With several major Asian markets closed, trading volumes in the region are likely to be lower. This could result in increased volatility as traders react to news flows in a thinner market.
Investors will also keep a close watch on commodity prices, particularly oil, which has been a key driver of inflation. Any significant movement in crude prices could influence inflation expectations and, by extension, central bank policy decisions.
Key Takeaways
Indian markets rebounded on Tuesday after a sharp fall on Monday, driven by strong performances in IT and financial stocks.
Global factors, including overnight gains on Wall Street and economic data from Japan, contributed to the positive sentiment.
New transaction charges and increased STT rates took effect in India on October 1, as per SEBI’s directive.
Oil prices remain volatile, with US crude and Brent both recording significant monthly declines.

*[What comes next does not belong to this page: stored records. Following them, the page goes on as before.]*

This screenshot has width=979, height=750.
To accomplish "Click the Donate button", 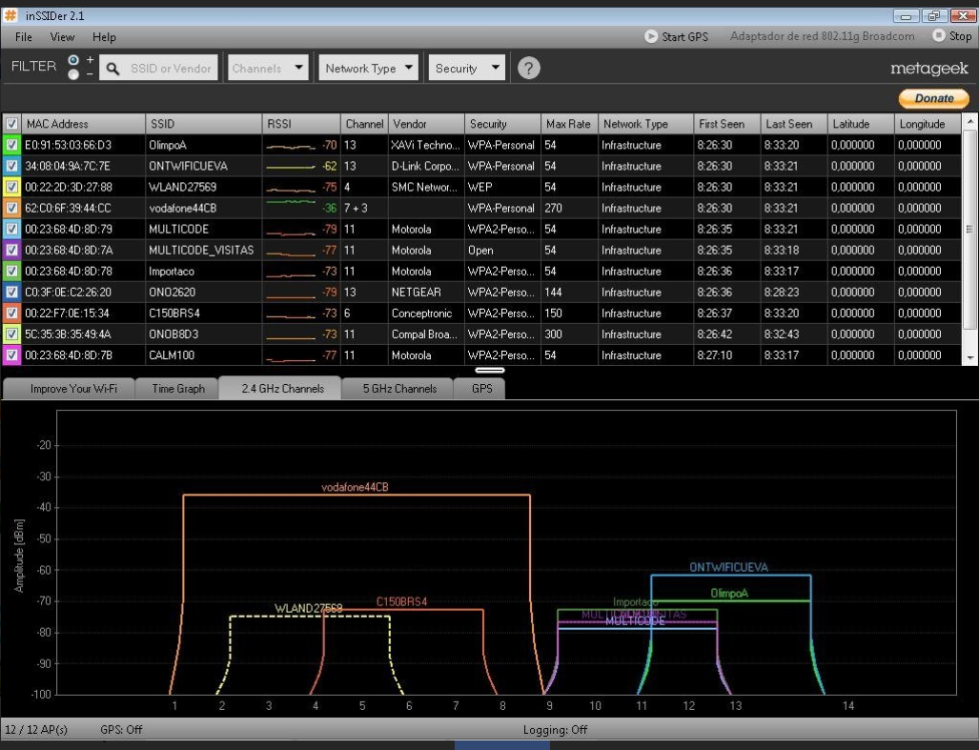I will (x=934, y=98).
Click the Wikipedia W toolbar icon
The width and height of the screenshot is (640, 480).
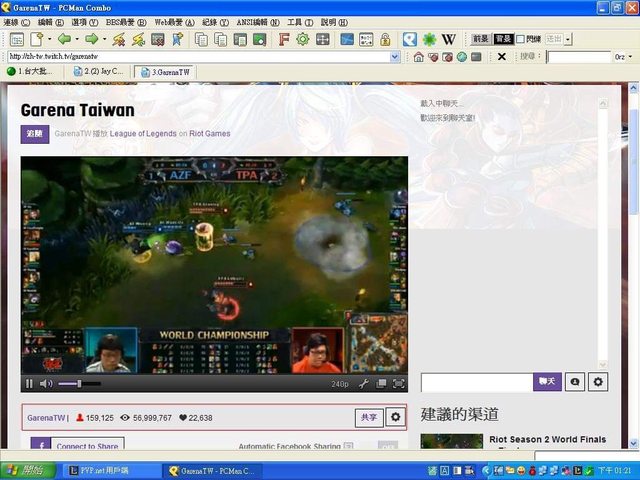tap(449, 39)
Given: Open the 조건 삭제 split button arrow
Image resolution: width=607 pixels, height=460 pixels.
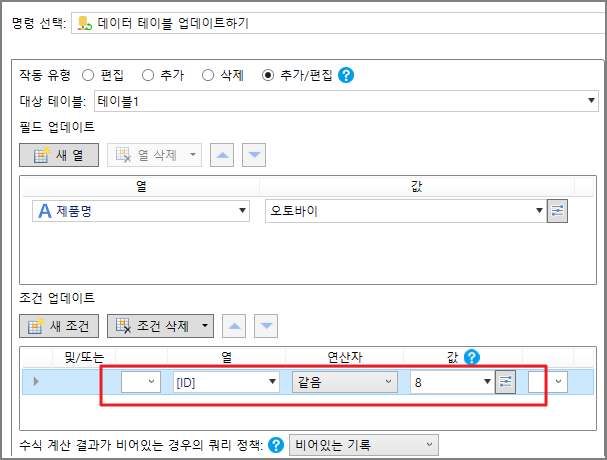Looking at the screenshot, I should pyautogui.click(x=205, y=325).
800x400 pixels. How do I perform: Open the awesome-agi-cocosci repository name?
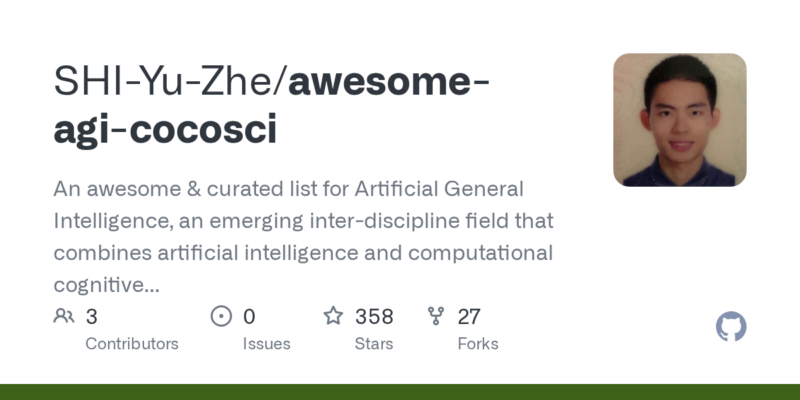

Investors are focused on global economic cues, particularly US inflation data and China’s stimulus measures.
Final Thoughts
The Indian stock market is navigating a complex environment marked by global economic uncertainties and domestic regulatory changes. While Tuesday’s rally is a positive sign, sustained gains will depend on how these factors evolve in the coming weeks.
For now, it’s crucial for investors to remain vigilant and consider a diversified approach to mitigate risks. The market’s response to regulatory changes and global developments will be key in determining the direction of Indian equities in the near term.